▶ [Data shown]:
________

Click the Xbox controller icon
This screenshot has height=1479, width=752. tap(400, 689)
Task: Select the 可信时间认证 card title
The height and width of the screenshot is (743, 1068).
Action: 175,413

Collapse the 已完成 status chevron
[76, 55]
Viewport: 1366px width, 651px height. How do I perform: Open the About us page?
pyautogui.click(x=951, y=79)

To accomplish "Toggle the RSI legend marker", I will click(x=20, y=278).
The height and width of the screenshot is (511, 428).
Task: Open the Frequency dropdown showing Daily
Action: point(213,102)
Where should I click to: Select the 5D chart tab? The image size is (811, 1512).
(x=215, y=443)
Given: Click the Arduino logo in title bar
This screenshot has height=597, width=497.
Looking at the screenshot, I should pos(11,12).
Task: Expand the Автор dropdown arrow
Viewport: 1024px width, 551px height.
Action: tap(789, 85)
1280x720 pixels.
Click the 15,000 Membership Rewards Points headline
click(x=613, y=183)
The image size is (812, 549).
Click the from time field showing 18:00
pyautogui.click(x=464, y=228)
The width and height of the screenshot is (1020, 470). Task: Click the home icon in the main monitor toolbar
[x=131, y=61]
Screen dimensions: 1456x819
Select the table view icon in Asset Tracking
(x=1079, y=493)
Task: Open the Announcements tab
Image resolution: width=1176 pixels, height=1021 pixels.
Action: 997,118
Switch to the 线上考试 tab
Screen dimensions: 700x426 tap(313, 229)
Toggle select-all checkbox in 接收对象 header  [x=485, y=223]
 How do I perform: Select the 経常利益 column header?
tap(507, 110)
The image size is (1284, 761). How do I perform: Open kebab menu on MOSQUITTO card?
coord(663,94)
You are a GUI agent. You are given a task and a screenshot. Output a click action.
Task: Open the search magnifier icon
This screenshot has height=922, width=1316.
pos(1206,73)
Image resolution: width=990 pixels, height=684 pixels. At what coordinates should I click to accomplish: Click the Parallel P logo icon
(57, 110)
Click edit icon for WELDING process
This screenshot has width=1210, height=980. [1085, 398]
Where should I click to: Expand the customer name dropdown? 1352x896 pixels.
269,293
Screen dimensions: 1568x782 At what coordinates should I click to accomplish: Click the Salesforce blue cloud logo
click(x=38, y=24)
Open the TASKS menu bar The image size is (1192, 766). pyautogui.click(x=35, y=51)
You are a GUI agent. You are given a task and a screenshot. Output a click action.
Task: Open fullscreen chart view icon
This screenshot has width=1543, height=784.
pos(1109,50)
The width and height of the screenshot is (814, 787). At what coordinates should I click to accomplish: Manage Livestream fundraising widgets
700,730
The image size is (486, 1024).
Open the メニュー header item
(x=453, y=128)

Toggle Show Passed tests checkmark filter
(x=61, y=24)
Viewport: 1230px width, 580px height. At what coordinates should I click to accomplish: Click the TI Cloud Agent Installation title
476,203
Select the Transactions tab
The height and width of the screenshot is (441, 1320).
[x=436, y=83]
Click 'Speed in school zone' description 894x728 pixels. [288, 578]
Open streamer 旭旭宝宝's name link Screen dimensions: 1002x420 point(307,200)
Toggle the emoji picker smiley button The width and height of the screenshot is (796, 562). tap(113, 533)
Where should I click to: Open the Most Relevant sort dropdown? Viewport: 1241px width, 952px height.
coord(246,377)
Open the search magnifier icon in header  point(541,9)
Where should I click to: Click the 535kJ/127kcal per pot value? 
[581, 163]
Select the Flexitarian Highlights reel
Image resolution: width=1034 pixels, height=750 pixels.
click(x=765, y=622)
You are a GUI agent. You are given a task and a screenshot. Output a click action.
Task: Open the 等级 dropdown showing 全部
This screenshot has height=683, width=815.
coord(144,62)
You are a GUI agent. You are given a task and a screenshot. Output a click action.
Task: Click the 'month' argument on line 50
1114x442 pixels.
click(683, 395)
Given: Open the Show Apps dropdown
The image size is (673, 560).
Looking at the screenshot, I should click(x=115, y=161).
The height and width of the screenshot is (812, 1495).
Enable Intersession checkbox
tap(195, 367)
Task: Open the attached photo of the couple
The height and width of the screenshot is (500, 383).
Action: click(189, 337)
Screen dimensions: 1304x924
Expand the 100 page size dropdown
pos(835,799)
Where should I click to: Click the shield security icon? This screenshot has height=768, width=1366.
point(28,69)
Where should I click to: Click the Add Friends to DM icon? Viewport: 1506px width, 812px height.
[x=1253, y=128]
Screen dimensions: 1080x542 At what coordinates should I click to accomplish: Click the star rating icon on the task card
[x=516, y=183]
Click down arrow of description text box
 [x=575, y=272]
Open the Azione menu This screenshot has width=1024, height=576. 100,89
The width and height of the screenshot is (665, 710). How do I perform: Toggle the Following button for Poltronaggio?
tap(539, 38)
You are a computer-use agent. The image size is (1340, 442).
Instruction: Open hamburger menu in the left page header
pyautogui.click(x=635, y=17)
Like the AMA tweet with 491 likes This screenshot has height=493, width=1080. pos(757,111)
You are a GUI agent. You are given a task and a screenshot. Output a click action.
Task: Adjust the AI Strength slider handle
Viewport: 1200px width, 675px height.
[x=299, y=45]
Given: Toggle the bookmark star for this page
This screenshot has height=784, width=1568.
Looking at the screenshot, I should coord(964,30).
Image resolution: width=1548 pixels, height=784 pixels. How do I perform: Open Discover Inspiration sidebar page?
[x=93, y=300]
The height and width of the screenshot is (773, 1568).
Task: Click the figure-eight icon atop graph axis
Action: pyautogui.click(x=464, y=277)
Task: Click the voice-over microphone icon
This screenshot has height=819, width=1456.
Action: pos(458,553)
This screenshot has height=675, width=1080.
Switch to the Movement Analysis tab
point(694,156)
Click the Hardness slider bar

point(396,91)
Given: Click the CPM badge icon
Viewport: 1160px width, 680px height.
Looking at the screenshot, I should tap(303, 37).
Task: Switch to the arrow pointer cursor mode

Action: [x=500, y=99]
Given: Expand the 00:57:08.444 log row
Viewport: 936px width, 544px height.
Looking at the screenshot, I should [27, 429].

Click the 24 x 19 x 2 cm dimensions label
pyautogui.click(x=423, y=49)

________

▶ [Exercise aim]: Go through the data above and copy all of it exactly.

▶ [Exercise answer]:
Click the Xbox controller icon
This screenshot has height=1479, width=752. tap(400, 689)
Task: Select the 可信时间认证 card title
The height and width of the screenshot is (743, 1068).
Action: 175,413

Collapse the 已完成 status chevron
[76, 55]
Viewport: 1366px width, 651px height. How do I perform: Open the About us page?
pyautogui.click(x=951, y=79)

To accomplish "Toggle the RSI legend marker", I will click(x=20, y=278).
The height and width of the screenshot is (511, 428).
Task: Open the Frequency dropdown showing Daily
Action: point(213,102)
Where should I click to: Select the 5D chart tab? The image size is (811, 1512).
(x=215, y=443)
Given: Click the Arduino logo in title bar
This screenshot has height=597, width=497.
Looking at the screenshot, I should pos(11,12).
Task: Expand the Автор dropdown arrow
Viewport: 1024px width, 551px height.
Action: tap(789, 85)
1280x720 pixels.
Click the 15,000 Membership Rewards Points headline
click(x=613, y=183)
The image size is (812, 549).
Click the from time field showing 18:00
pyautogui.click(x=464, y=228)
The width and height of the screenshot is (1020, 470). Task: Click the home icon in the main monitor toolbar
[x=131, y=61]
Screen dimensions: 1456x819
Select the table view icon in Asset Tracking
(x=1079, y=493)
Task: Open the Announcements tab
Image resolution: width=1176 pixels, height=1021 pixels.
Action: 997,118
Switch to the 线上考试 tab
Screen dimensions: 700x426 tap(313, 229)
Toggle select-all checkbox in 接收对象 header  [x=485, y=223]
 How do I perform: Select the 経常利益 column header?
tap(507, 110)
The image size is (1284, 761). How do I perform: Open kebab menu on MOSQUITTO card?
coord(663,94)
You are a GUI agent. You are given a task and a screenshot. Output a click action.
Task: Open the search magnifier icon
This screenshot has height=922, width=1316.
pos(1206,73)
Image resolution: width=990 pixels, height=684 pixels. At what coordinates should I click to accomplish: Click the Parallel P logo icon
(57, 110)
Click edit icon for WELDING process
This screenshot has width=1210, height=980. [1085, 398]
Where should I click to: Expand the customer name dropdown? 1352x896 pixels.
269,293
Screen dimensions: 1568x782 At what coordinates should I click to accomplish: Click the Salesforce blue cloud logo
click(x=38, y=24)
Open the TASKS menu bar The image size is (1192, 766). pyautogui.click(x=35, y=51)
You are a GUI agent. You are given a task and a screenshot. Output a click action.
Task: Open fullscreen chart view icon
This screenshot has width=1543, height=784.
pos(1109,50)
The width and height of the screenshot is (814, 787). At what coordinates should I click to accomplish: Manage Livestream fundraising widgets
700,730
The image size is (486, 1024).
Open the メニュー header item
(x=453, y=128)

Toggle Show Passed tests checkmark filter
(x=61, y=24)
Viewport: 1230px width, 580px height. At what coordinates should I click to accomplish: Click the TI Cloud Agent Installation title
476,203
Select the Transactions tab
The height and width of the screenshot is (441, 1320).
[x=436, y=83]
Click 'Speed in school zone' description 894x728 pixels. [288, 578]
Open streamer 旭旭宝宝's name link Screen dimensions: 1002x420 point(307,200)
Toggle the emoji picker smiley button The width and height of the screenshot is (796, 562). tap(113, 533)
Where should I click to: Open the Most Relevant sort dropdown? Viewport: 1241px width, 952px height.
coord(246,377)
Open the search magnifier icon in header  point(541,9)
Where should I click to: Click the 535kJ/127kcal per pot value? 
[581, 163]
Select the Flexitarian Highlights reel
Image resolution: width=1034 pixels, height=750 pixels.
click(x=765, y=622)
You are a GUI agent. You are given a task and a screenshot. Output a click action.
Task: Open the 等级 dropdown showing 全部
This screenshot has height=683, width=815.
coord(144,62)
You are a GUI agent. You are given a task and a screenshot. Output a click action.
Task: Click the 'month' argument on line 50
1114x442 pixels.
click(683, 395)
Given: Open the Show Apps dropdown
The image size is (673, 560).
Looking at the screenshot, I should click(x=115, y=161).
The height and width of the screenshot is (812, 1495).
Enable Intersession checkbox
tap(195, 367)
Task: Open the attached photo of the couple
The height and width of the screenshot is (500, 383).
Action: click(189, 337)
Screen dimensions: 1304x924
Expand the 100 page size dropdown
pos(835,799)
Where should I click to: Click the shield security icon? This screenshot has height=768, width=1366.
point(28,69)
Where should I click to: Click the Add Friends to DM icon? Viewport: 1506px width, 812px height.
[x=1253, y=128]
Screen dimensions: 1080x542 At what coordinates should I click to accomplish: Click the star rating icon on the task card
[x=516, y=183]
Click down arrow of description text box
 [x=575, y=272]
Open the Azione menu This screenshot has width=1024, height=576. 100,89
The width and height of the screenshot is (665, 710). How do I perform: Toggle the Following button for Poltronaggio?
tap(539, 38)
You are a computer-use agent. The image size is (1340, 442).
Instruction: Open hamburger menu in the left page header
pyautogui.click(x=635, y=17)
Like the AMA tweet with 491 likes This screenshot has height=493, width=1080. pos(757,111)
You are a GUI agent. You are given a task and a screenshot. Output a click action.
Task: Adjust the AI Strength slider handle
Viewport: 1200px width, 675px height.
[x=299, y=45]
Given: Toggle the bookmark star for this page
This screenshot has height=784, width=1568.
Looking at the screenshot, I should coord(964,30).
Image resolution: width=1548 pixels, height=784 pixels. How do I perform: Open Discover Inspiration sidebar page?
[x=93, y=300]
The height and width of the screenshot is (773, 1568).
Task: Click the figure-eight icon atop graph axis
Action: pyautogui.click(x=464, y=277)
Task: Click the voice-over microphone icon
This screenshot has height=819, width=1456.
Action: pos(458,553)
This screenshot has height=675, width=1080.
Switch to the Movement Analysis tab
point(694,156)
Click the Hardness slider bar

point(396,91)
Given: Click the CPM badge icon
Viewport: 1160px width, 680px height.
Looking at the screenshot, I should tap(303, 37).
Task: Switch to the arrow pointer cursor mode

Action: [x=500, y=99]
Given: Expand the 00:57:08.444 log row
Viewport: 936px width, 544px height.
Looking at the screenshot, I should [27, 429].

Click the 24 x 19 x 2 cm dimensions label
pyautogui.click(x=423, y=49)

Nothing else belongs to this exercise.